Jehovah waarschuwde de Israëlieten dat zij, wanneer zij niet naar zijn geboden zouden luisteren, uitgeput zouden raken van de honger, wat tot vele koortsige ziekten zou bijdragen; zij zouden geslagen worden met tuberculose, brandende koorts, ontsteking en koortshitte; zweren, huiduitslag (ziekten die vaak gepaard gaan met koorts) en blindheid zouden hen treffen (Le 26:14-16; De 28:22, 27).

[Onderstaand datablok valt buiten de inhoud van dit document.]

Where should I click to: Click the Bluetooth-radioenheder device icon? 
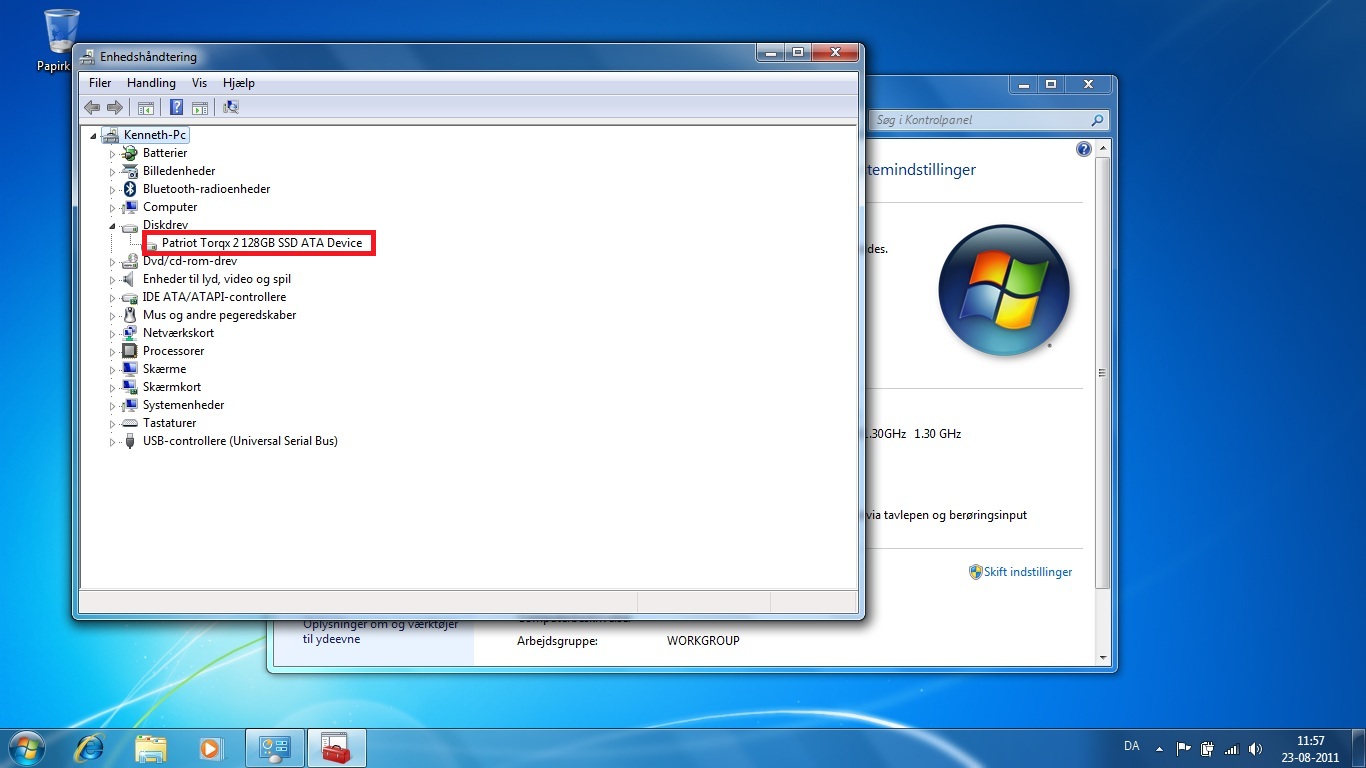click(x=129, y=189)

Dit alles werd in hen vervuld nadat Israël herhaaldelijk tegen Jehovah in opstand was gekomen en zijn wetten overtreden had. — Ez 4:16, 17; 33:10.

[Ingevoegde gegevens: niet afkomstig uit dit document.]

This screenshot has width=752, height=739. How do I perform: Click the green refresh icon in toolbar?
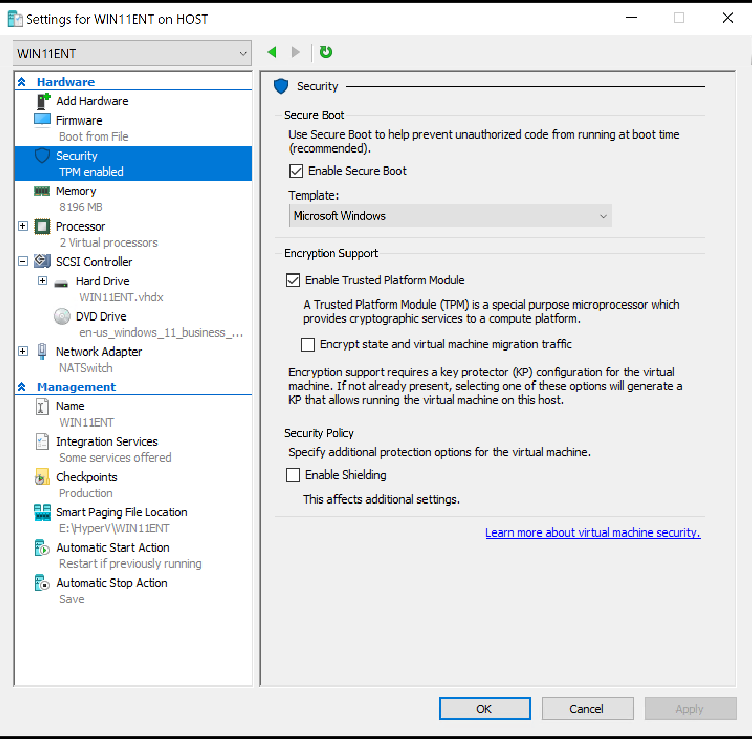[326, 52]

Toen Jezus Christus op aarde was, genas hij veel mensen die door koorts gekweld werden. Onder hen bevond zich de schoonmoeder van de apostel Simon Petrus (Mt 8:14, 15; Mr 1:29-31). Lukas vestigt — blijkbaar omdat hij arts was — in dit geval de aandacht op de hevigheid van de koorts door over „hoge koorts” te spreken (Lu 4:38). Bij één gelegenheid genas Jezus in Kana de zoon van een dienaar van koning Herodes Antipas, hoewel de aan koorts lijdende jongen ongeveer 26 km daarvandaan in Kapernaüm op sterven lag. Het gevolg was dat de man en zijn hele huisgezin gelovigen werden. — Jo 4:46-54.

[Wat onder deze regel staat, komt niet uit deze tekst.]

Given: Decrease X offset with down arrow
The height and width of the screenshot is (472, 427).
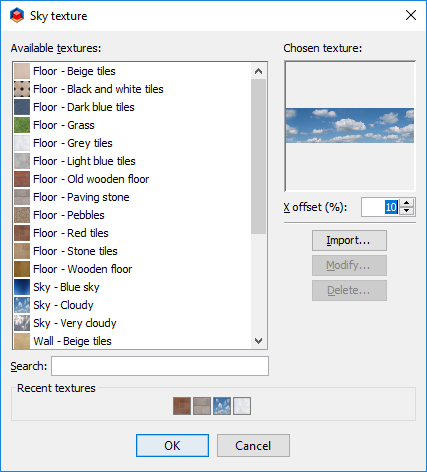Looking at the screenshot, I should 406,211.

De apostel Paulus gebruikte de hem door God geschonken kracht om gezond te maken, een van de wonderbaarlijke gaven die door bemiddeling van Jezus Christus aan bepaalde leden van de vroege christelijke gemeente verleend werden (1Kor 12:7-9, 11, 30), om de vader van Publius, die gekweld werd door koorts en dysenterie, te genezen. Publius was de voornaamste man van Malta en bezat daar landgoederen. Toen de eilandbewoners hoorden wat er gebeurd was, kwamen zij naar Paulus toe, en hij genas velen van hun diverse ziekten. — Han 28:7-9.